Further Analysis and Critical Discussions

For a 5 g/min powder flow rate with an average titanium particle size of 70 microns, the expected particle rate per micro-second is roughly 1 particle hitting the substrate. This seems to correspond to the period between two corresponding signal peaks seen in the signal records. To understand the particle impact induced signal amplitude, the gas flow induced frequencies as seen in Fig. 5(c) and (d) have been filtered out using a 100 kHz-high-pass filter. After this, it was seen that the signal amplitude is small at the lower powder flow rate. With a higher powder flow rate of 15 g/min, the average number of particles rate per microsecond is 3. It is not clear if these particles create overlapping wavelets and if the overlap will be constructive or destructive.

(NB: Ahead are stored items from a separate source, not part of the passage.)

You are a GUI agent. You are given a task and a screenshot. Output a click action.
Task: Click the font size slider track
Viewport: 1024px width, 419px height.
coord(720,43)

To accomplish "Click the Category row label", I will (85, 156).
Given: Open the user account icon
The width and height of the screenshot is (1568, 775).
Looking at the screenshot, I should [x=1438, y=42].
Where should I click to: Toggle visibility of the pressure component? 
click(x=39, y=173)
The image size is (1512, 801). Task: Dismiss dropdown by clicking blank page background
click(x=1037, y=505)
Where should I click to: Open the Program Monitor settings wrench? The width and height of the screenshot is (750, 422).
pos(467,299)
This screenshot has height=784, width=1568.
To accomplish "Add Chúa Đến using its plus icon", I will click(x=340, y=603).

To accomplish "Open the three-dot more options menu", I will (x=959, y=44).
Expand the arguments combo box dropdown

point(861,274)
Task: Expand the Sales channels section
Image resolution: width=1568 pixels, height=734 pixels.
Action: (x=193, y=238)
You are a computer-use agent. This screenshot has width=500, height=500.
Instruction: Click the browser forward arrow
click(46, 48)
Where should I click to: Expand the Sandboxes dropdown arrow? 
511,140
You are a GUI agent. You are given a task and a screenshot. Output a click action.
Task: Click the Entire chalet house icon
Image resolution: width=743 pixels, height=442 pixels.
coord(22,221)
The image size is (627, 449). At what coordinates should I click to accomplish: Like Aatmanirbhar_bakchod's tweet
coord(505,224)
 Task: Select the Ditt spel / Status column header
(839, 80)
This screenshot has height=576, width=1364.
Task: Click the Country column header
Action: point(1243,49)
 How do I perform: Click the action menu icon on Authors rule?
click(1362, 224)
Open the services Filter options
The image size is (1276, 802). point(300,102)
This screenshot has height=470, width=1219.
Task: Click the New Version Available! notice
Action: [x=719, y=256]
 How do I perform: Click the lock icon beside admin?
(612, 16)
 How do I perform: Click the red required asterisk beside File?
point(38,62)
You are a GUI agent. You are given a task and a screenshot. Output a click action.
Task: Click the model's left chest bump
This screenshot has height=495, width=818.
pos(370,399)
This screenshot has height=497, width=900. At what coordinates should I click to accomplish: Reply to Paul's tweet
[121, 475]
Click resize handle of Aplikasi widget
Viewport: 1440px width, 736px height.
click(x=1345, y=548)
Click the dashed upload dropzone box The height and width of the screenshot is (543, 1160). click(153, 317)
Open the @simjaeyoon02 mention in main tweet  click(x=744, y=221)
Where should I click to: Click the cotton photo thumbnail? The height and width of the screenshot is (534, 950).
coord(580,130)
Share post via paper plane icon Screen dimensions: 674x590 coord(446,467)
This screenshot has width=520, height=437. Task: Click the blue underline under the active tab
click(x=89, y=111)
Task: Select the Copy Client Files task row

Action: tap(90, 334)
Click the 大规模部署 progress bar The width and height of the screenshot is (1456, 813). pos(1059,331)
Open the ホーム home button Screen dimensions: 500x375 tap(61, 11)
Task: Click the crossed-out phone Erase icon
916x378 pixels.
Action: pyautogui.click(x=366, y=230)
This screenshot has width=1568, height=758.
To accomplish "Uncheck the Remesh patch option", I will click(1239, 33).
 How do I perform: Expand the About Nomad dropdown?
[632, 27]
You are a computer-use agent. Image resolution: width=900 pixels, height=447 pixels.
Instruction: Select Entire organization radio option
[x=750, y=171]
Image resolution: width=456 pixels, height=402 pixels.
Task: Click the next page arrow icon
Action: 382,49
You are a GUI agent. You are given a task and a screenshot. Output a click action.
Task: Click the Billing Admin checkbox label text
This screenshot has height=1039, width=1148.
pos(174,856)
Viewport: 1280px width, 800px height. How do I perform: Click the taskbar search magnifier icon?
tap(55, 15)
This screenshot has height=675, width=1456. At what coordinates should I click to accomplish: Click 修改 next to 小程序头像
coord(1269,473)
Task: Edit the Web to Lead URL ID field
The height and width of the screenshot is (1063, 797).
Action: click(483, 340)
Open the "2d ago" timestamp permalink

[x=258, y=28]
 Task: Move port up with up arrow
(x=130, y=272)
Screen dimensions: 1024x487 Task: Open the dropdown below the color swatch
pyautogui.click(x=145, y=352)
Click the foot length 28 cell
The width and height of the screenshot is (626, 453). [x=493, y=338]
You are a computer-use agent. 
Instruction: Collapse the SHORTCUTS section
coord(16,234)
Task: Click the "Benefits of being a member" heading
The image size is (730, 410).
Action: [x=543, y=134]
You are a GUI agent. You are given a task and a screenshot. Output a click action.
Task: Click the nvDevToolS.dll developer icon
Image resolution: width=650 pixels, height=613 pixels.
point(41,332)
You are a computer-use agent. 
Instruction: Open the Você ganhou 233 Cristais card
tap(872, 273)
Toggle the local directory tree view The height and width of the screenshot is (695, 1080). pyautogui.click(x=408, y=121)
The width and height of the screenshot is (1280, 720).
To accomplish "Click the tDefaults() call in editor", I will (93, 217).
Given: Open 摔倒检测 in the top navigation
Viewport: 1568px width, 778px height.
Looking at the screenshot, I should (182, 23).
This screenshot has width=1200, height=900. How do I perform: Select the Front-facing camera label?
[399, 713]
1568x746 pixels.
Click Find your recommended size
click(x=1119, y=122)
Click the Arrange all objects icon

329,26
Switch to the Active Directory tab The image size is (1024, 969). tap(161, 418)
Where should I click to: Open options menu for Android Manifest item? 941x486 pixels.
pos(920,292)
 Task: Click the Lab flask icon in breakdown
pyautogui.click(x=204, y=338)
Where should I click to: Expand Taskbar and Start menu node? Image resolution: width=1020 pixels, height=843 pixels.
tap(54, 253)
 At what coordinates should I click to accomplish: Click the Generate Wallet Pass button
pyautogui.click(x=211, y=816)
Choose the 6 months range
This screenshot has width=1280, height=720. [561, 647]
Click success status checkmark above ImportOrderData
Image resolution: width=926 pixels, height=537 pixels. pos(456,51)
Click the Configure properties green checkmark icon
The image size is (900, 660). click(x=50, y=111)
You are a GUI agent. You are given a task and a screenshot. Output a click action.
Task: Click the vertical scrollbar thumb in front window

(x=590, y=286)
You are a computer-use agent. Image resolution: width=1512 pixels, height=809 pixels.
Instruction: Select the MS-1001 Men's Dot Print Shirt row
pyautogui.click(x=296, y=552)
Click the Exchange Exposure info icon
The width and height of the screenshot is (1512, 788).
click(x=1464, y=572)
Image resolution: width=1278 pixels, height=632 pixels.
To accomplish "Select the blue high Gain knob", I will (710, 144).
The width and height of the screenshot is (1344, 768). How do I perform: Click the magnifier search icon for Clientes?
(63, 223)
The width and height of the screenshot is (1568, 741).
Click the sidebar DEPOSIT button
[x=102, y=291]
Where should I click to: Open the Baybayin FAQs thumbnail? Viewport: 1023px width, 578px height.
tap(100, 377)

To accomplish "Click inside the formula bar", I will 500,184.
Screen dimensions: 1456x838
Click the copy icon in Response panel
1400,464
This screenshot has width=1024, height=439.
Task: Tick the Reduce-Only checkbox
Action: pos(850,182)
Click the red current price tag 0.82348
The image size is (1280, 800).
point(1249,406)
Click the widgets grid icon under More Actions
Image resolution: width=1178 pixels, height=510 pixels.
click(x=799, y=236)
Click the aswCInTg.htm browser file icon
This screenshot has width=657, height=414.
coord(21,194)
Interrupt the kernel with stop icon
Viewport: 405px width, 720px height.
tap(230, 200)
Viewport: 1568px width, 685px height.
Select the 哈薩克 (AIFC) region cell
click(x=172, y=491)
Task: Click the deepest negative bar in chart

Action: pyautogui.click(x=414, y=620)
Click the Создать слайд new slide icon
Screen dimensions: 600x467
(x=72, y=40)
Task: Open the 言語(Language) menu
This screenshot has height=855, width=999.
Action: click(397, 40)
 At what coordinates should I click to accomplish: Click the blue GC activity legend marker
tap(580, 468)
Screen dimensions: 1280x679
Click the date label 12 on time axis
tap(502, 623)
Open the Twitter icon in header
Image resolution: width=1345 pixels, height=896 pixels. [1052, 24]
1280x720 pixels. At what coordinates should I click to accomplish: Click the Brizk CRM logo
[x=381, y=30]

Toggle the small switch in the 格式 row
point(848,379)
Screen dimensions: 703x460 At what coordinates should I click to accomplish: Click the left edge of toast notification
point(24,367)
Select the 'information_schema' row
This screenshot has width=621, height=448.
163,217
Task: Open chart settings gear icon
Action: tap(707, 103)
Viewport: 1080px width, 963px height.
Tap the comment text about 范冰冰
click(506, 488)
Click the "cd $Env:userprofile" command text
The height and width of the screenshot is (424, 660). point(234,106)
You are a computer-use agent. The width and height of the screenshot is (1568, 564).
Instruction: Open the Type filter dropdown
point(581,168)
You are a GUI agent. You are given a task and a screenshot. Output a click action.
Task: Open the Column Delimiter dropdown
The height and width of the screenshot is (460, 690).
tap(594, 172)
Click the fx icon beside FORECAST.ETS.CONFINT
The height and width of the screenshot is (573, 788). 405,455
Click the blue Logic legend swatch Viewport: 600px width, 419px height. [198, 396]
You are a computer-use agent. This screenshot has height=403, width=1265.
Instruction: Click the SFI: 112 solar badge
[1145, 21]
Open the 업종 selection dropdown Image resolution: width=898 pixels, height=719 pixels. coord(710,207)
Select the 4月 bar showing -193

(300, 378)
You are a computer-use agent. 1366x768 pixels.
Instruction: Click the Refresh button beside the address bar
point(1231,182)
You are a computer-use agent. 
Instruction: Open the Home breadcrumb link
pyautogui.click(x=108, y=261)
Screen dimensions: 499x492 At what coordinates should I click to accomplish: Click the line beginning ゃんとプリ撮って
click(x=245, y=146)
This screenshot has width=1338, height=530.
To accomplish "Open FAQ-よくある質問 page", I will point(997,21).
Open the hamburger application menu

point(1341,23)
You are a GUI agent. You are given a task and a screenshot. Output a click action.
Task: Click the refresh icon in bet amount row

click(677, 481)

Figure 11 shows the peak frequency and the corresponding PSD values for different frequency bands for the different specimens. From Fig. 11, it can be seen that the peak frequency within the < 100 kHz frequency band shifts to around 12 kHz in conditions where coating formation was observed. It is possible that the particle impact also contributes to the low frequency spectrum. However, as this is common with the gas flow, the differentiating factor is seen to be the high frequency content. A raster speed of 0.5 m/s was seen to have higher high frequency energy compared to 0.8 m/s (Fig. 12). Higher raster speed was expected to have a lower number of particle impacts on the substrate due to the lower amount of time taken to traverse the width of the substrate corresponding to a lower amount of residence time of the gun on the substrate. Regardless of the observed frequency response and energy content of the signal, the number of particles impacted by the different raster speeds is the same. With the grit blasted substrate and powder flow rate of 15 g/min, the signal shows a gradient in the initial stage where the spray spot (circular) gradually comes into contact with the substrate. This also implies a gradient in the number of particles hitting the substrate, increasing from zero to the maximum. The amplitude of the signal shows a gradual increase in this stage. Frequency analysis of the signal shows that the response is consistent throughout implying that the frequency response is dependent on the particle impact induced coating deposition rate. With the maximum powder flow rate on the grit blasted substrate, the frequency spectrum shows a dominant peak of 288 kHz, which is close to the resonant frequency of the sensor (Fig. 11).

Fig. 11.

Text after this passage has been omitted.